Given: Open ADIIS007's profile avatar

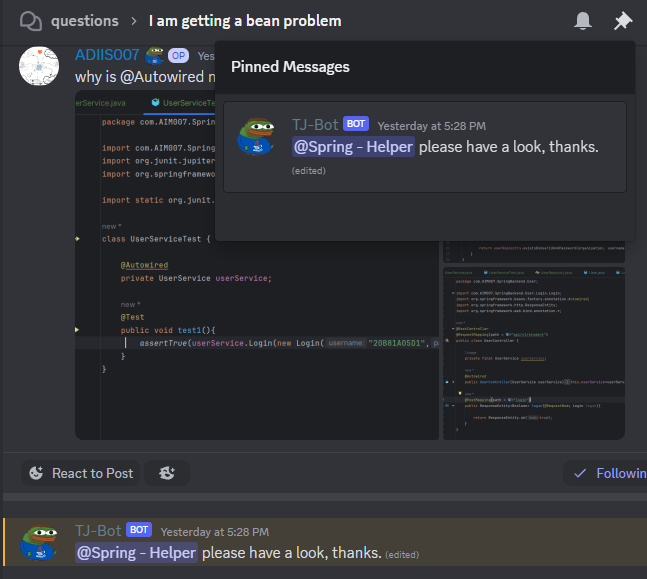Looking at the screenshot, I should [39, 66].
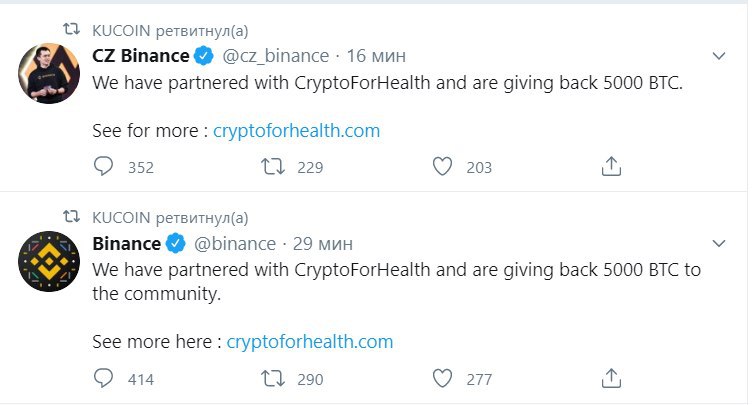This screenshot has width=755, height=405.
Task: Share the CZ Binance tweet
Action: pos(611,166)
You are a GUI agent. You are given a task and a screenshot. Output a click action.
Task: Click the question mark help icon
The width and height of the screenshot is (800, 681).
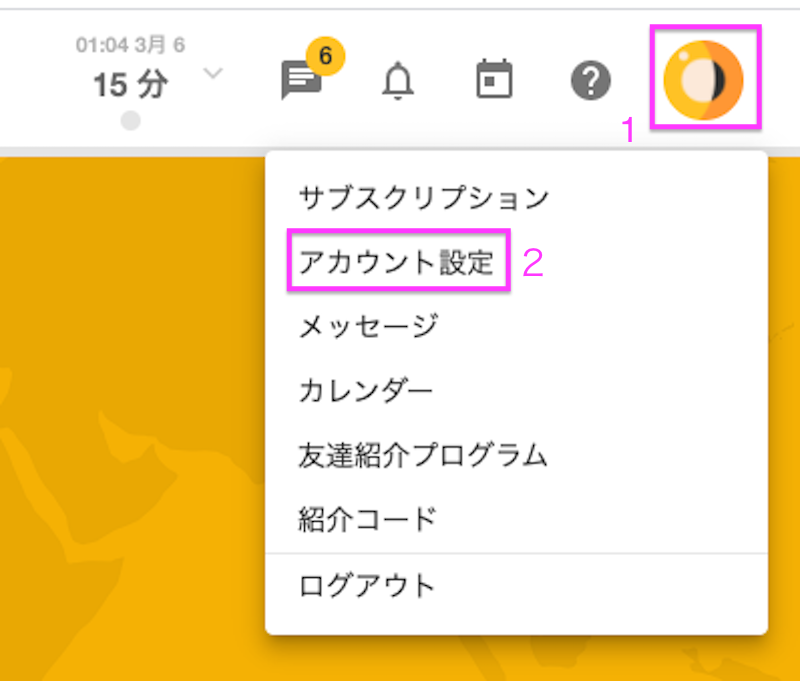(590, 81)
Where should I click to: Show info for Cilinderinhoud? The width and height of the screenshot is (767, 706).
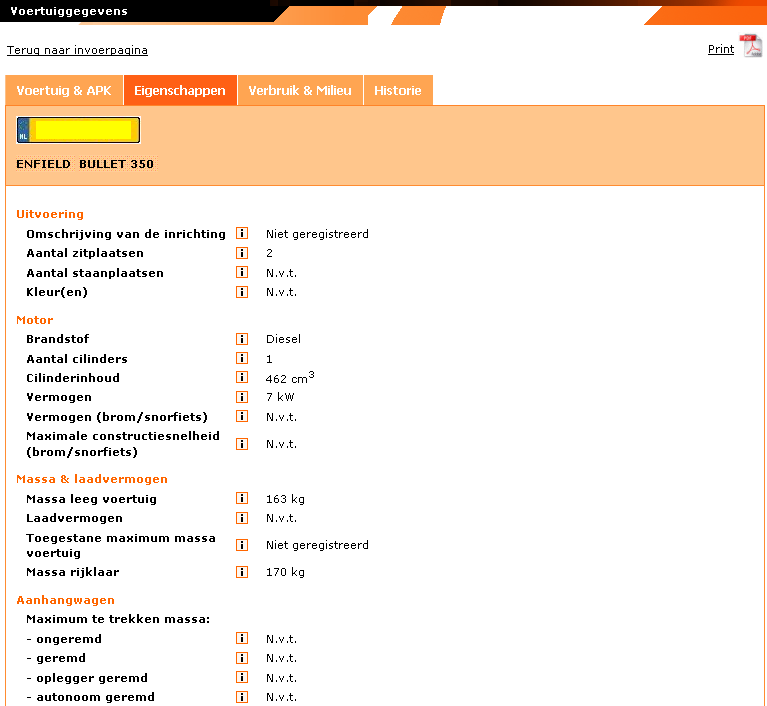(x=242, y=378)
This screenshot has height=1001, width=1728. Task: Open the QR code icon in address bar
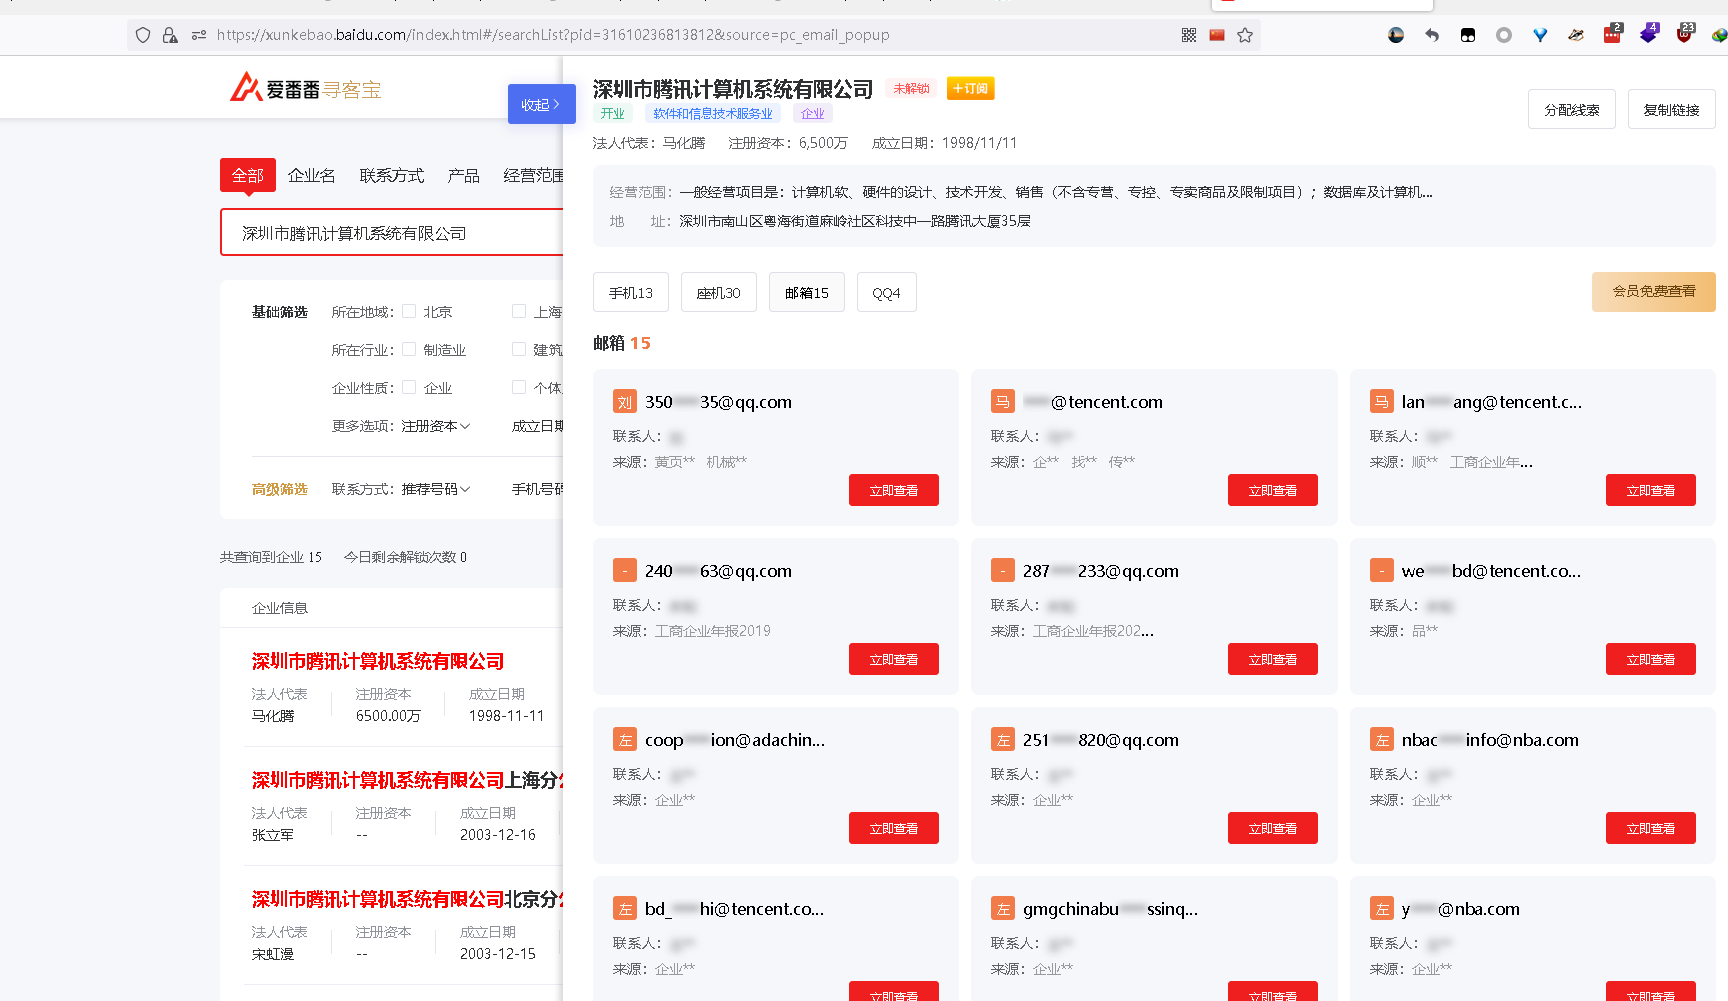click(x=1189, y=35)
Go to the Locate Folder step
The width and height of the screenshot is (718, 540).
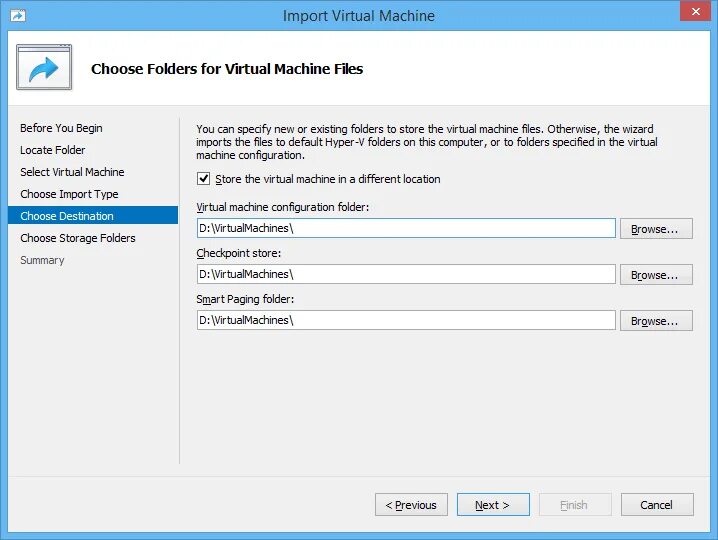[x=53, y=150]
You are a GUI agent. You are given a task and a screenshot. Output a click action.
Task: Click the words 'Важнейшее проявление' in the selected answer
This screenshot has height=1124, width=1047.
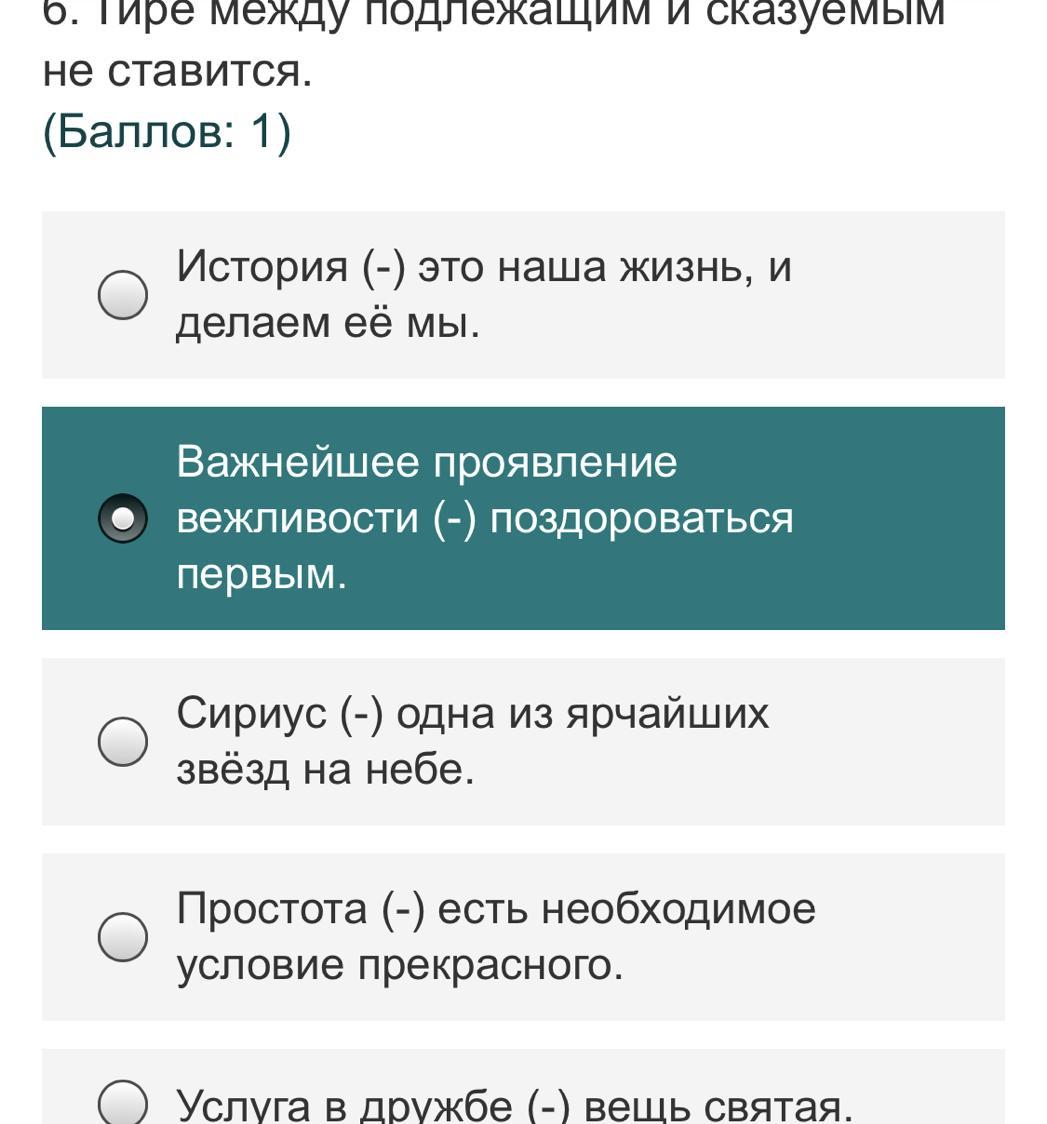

########

-- TO DO --
Without the pictures, repeat the line with "Task: Click the words" and every line after it to the end of the listing, and nothing else.

-- EXPECTED ANSWER --
Task: Click the words 'Важнейшее проявление' in the selected answer
This screenshot has height=1124, width=1047.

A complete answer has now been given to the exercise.